序盤は、助けられた女子高生が優しい主人公に守られ、おまけに気付いていなかった自身の魅力まで発見されてしまう少女漫画的な展開が繰り広げられる。二人のやり取りもどこか漫画的だ。
ただ時々異常に長いシーンがあってイライラさせられた。二人のイチャイチャぶりを見たい人のためだろうシーンで、それ自体は別にいいし、会話自体も悪くなかったのだが、ずっと同じ場所にいる閉塞感が辛かった。二人が初めてまともな会話を交わしたトイレのシーンなどは、その話を続けたいなら続けてもいいけど、とりあえず一旦場所は変えようか、とお願いしたくなった。

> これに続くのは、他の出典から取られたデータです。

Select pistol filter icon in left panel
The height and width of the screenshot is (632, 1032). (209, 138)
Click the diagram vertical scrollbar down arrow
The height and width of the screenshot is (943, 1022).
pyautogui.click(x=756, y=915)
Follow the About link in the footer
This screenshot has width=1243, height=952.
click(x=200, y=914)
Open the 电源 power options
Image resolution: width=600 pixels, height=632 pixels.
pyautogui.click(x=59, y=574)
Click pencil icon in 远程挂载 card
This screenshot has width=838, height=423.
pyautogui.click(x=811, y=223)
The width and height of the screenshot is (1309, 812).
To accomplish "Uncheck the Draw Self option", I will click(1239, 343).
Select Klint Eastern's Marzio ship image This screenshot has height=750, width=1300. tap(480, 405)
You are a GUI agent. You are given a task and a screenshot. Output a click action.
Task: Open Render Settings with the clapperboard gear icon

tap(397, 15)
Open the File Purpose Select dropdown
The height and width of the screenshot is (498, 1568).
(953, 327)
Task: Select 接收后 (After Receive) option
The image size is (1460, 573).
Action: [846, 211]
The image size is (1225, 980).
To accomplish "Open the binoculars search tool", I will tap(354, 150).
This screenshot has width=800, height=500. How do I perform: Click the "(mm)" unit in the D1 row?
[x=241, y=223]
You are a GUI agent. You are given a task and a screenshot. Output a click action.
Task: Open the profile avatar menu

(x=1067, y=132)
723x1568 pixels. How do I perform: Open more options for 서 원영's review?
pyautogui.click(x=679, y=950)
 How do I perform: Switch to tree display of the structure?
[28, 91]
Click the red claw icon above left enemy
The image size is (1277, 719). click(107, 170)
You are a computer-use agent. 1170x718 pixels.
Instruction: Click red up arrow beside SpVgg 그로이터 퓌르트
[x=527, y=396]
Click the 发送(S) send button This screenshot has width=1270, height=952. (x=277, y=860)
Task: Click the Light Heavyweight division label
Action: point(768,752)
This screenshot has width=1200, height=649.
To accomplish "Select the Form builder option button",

仲良くなった二人だが、主人公は彼女の家庭に何か問題がありそうなことに気付く。それが決定的になるのは彼女の父親に出会ったシーンだ。だがこのシーンでは正直なところ、その異常さが際立っていたのは彼女の父親ではなく、主人公の母親の方だった。初対面の相手に対して勝手に義母の介護をしていると決めつけ、病院はどこかと執拗に聞き続ける姿は尋常ではない。完全に主旨がブレてしまっていたが、なぜこんな不自然なやり取りにしたのか不思議だ。
ここから少女漫画的世界から、物語の方向性が一気に変わる。だがなんとなく既に話は見えてしまっていたし、すぐに警察に駆け込めば済んだ話なのでは?と思ってしまって、中途半端に感じてしまった。少女漫画だけだとあれなのでサスペンス要素をおまけで加えておきました、みたいな仕上がりだ。
それから、映画の重要な鍵となっていた、何度も出てくるUFOの話がいまいちピンと来なかった。おそらくじっくり考えれば理解できるのだろうが、なぜかそんな気にはなれなかった。
少女漫画とサスペンス、二つの要素を組み合わせたことが良かったのか悪かったのか、見る人によって評価が分かれそうな映画だ。おそらくこの映画に何を求めていたのかで評価は変わるのだろう。